▶ **Problem statement**
Reproduce verbatim the line containing "Task: Click the info" and every line that follows it through the end of the entries below, omitting all pictures.

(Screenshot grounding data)

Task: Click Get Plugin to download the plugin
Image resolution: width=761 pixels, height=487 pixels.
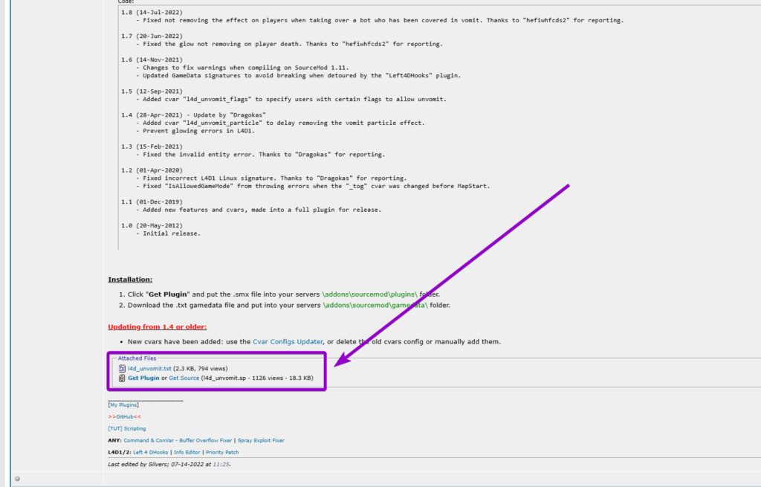Action: 143,378
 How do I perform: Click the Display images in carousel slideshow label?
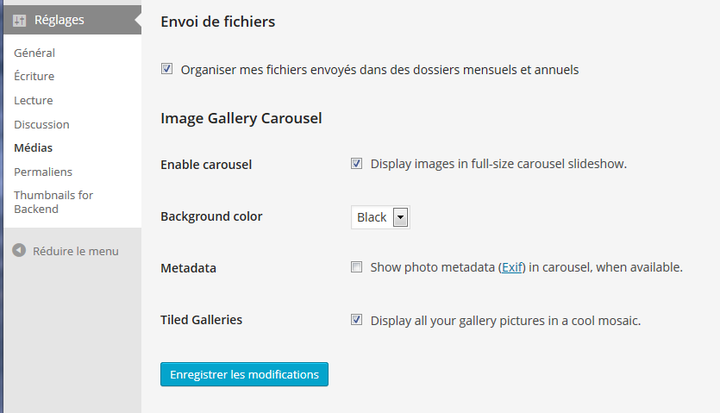pyautogui.click(x=498, y=164)
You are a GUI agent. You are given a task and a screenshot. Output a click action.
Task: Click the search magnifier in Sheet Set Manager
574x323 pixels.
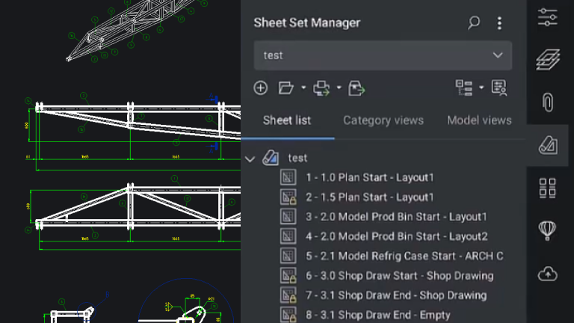pyautogui.click(x=474, y=22)
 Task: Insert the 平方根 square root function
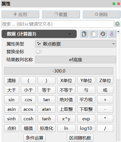(x=86, y=99)
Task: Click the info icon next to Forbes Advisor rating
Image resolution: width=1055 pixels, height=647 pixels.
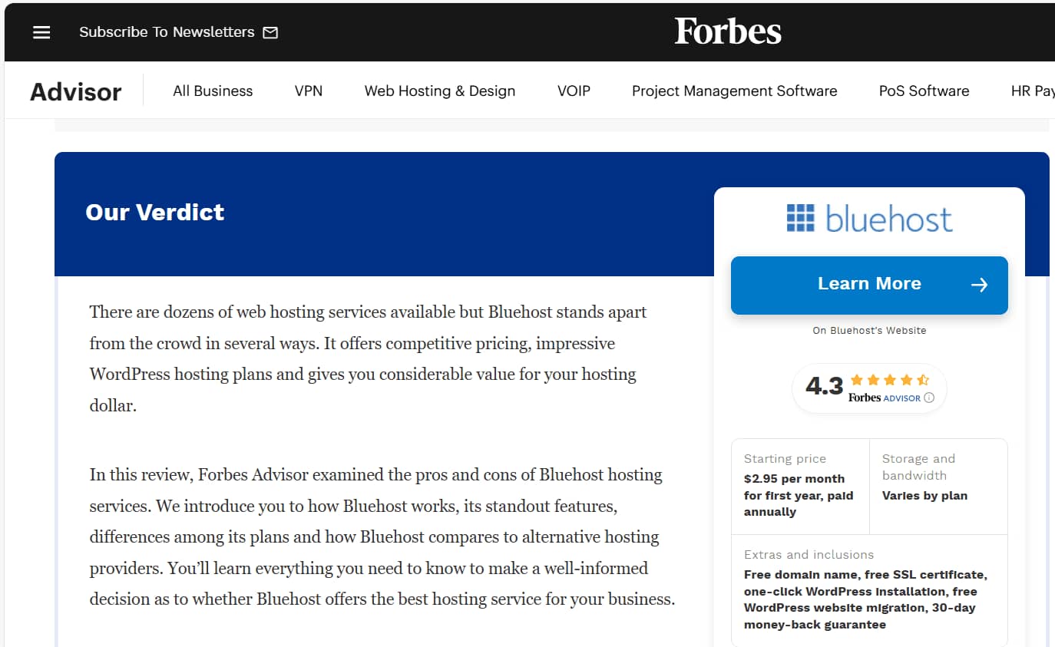Action: pyautogui.click(x=930, y=398)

▶ **Answer box**
Task: Click the info icon next to Forbes Advisor rating
Image resolution: width=1055 pixels, height=647 pixels.
Action: pyautogui.click(x=930, y=398)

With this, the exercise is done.